Our brand new packet streaming framework enables the efficient communication of bulk data between processes based on a shared-memory protocol and asynchronous signalling. We put this new facility to use for the new NIC session interface. This interface allows us to execute network drivers and network protocol stacks in distinct processes. The most interesting current use case is the new integration of the light-weight IP stack (lwIP) into Genode. The most noticeable platform-related addition is the new support for the ARM architecture to the OKL4 version of the framework.

As with every release, we refined recently introduced features and tightly integrated them into our mainline development. The most prominent of these features is dynamic linking support, which was introduced with the previous release and has now become fully integrated in the framework and the build system. Also our steady improvement of the Linux device-driver environment yields fruit in the form of USB storage support. With regard to Qt4, we are proud to announce the availability of the Qt4/Webkit library on all kernels supported by Genode.

Furthermore, we added the paravirtualized Linux kernel called OKLinux to the official Genode distribution. This variant of Linux can be executed on top of the OKL4 version of Genode and provides a binary-compatible execution environment for Linux programs alongside low-complexity native Genode programs.

This document compiles these and more changes between the versions 9.08 and 9.11 of Genode. It contains new bits of documentation and tries to put our development into a broader context.

Base framework
  The base-host platform
  Signalling-framework refinements
  C++ runtime improvements
  Library-based AVL tree
Initial support for the ARM architecture
Paravirtualized Linux on Genode/OKL4
  Usage
  RAM disk
  Kernel command line
  Configure Linux
  Troubleshooting
  Example
Operating-system services and libraries
  Completed support for dynamic linking
  Packet-stream interface
  NIC-session interface
  Light-weight IP stack (lwIP)
  MMX-based 2D blitting library
  Zero-footprint runtime for Ada/Spark
  Misc improvements of OS-level services and libraries
New libports repository
Device drivers
  Device-driver environment
  USB storage
  PS/2 mouse and keyboard driver
  NIC driver implementing the NIC-session interface
Qt4 and Webkit
Applications
  Seamless Xvfb integration into Genode on Linux
  Backdrop application
  Extended configurability of native applications
  Misc improvements of native applications
Platform-specific changes
Build system

Base framework

The base-host platform

We added a new platform repository called base-host to the Genode distribution. This repository contains dummy implementations of platform-specific Genode APIs to enable the compilation of Genode for the host platform. Because the repository provides dummy implementations, most of the generated binaries will not work. However, the repository serves two important purposes. It documents all platform-specific APIs that must be filled out when porting Genode to another platform, and it is the build environment for unit tests executed on the host platform.

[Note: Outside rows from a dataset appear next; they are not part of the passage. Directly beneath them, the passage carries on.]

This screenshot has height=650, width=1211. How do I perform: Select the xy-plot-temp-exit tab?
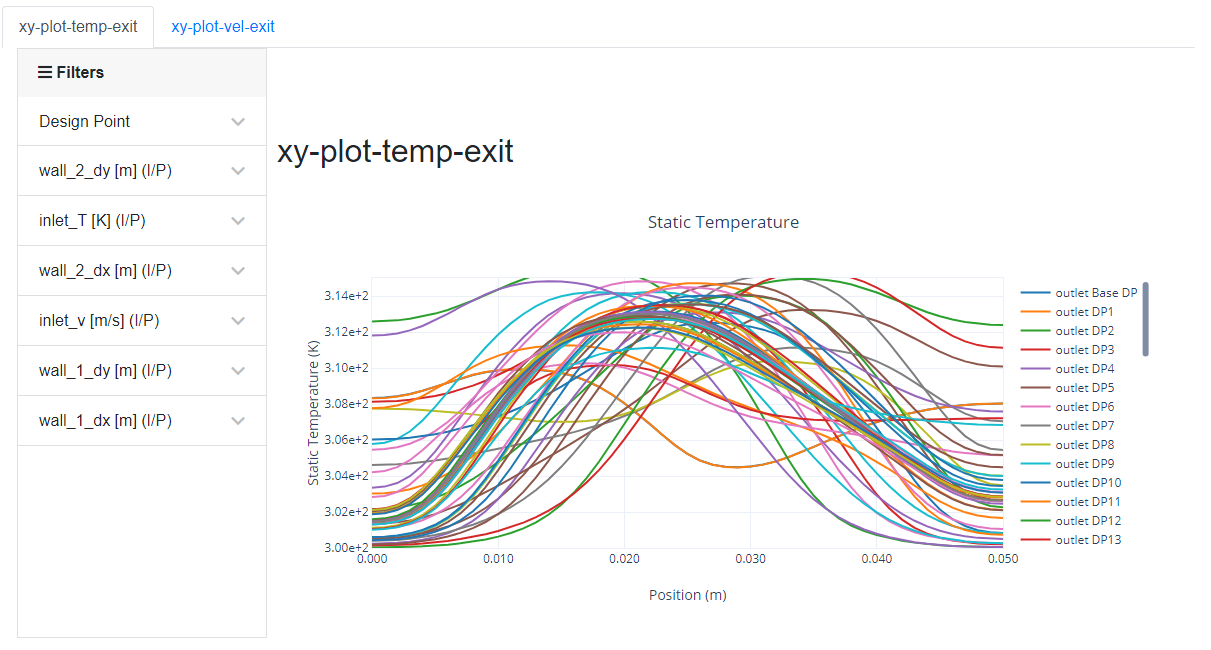coord(80,27)
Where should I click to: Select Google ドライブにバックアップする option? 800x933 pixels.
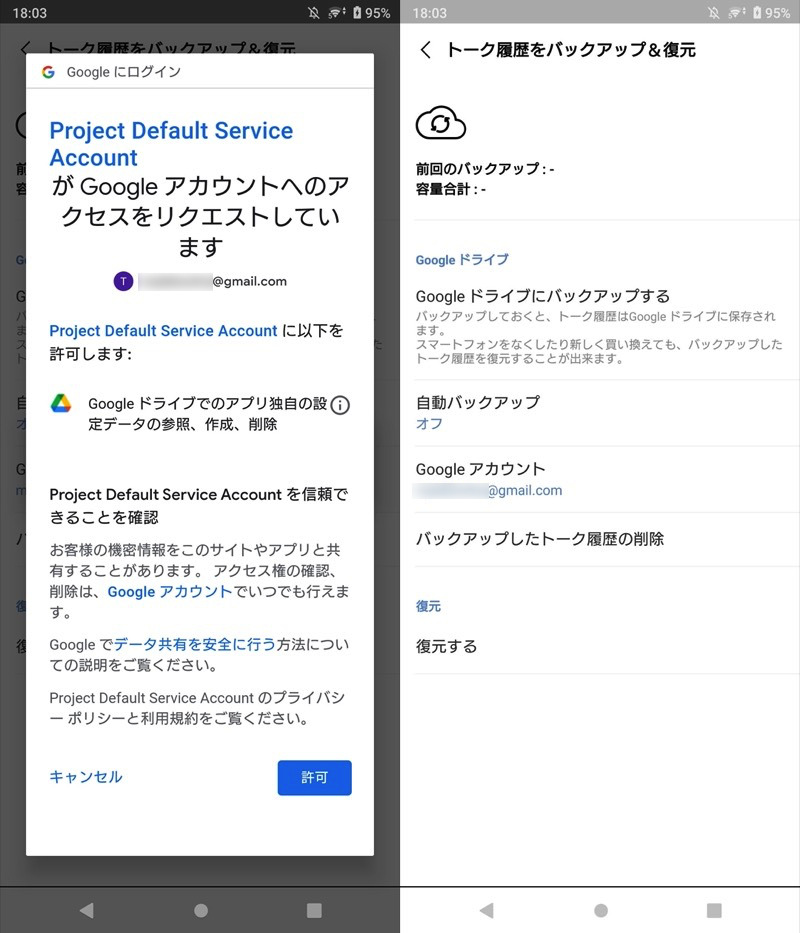[x=598, y=325]
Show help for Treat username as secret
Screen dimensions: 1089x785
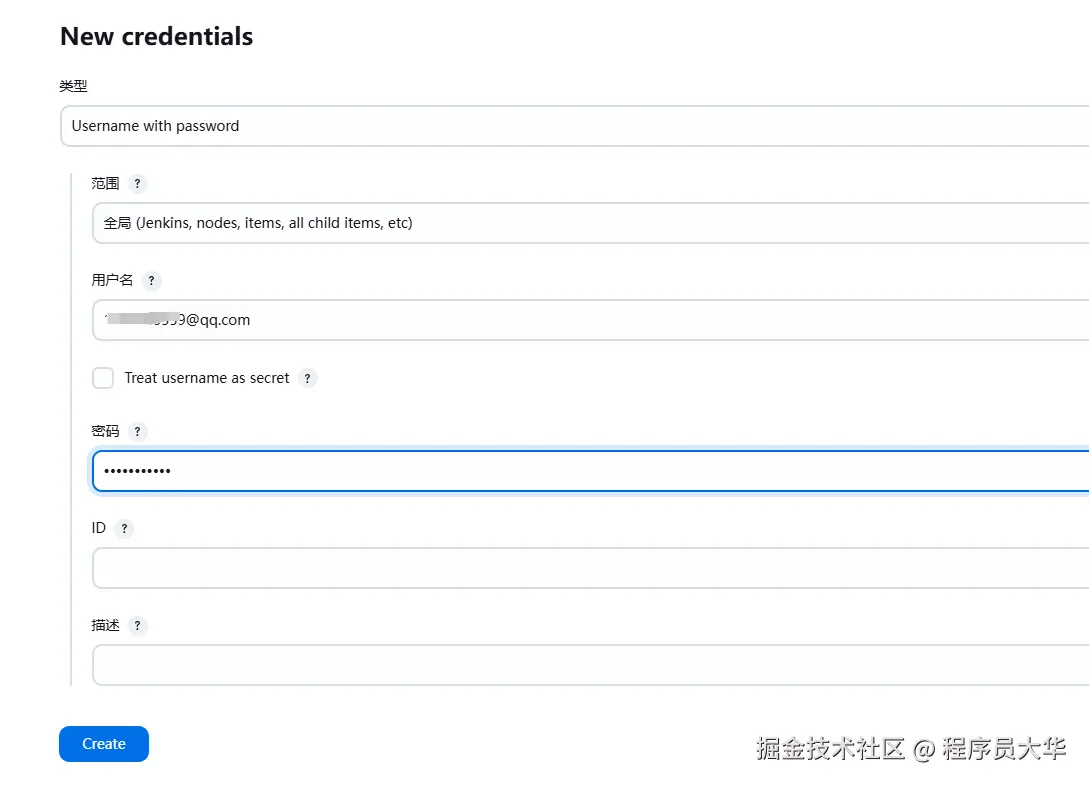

Signalling-framework refinements

With our work on the packet-streaming facility described in Section Packet-stream interface, we discovered a not yet supported use case for the signalling framework.

The original implementation expected one or more signal-handling threads to block or poll for signals from potentially different sources and dispatch them in the order of arrival. Such a thread would instantiate one signal receiver associated with potentially many signal contexts (representing different signal sources).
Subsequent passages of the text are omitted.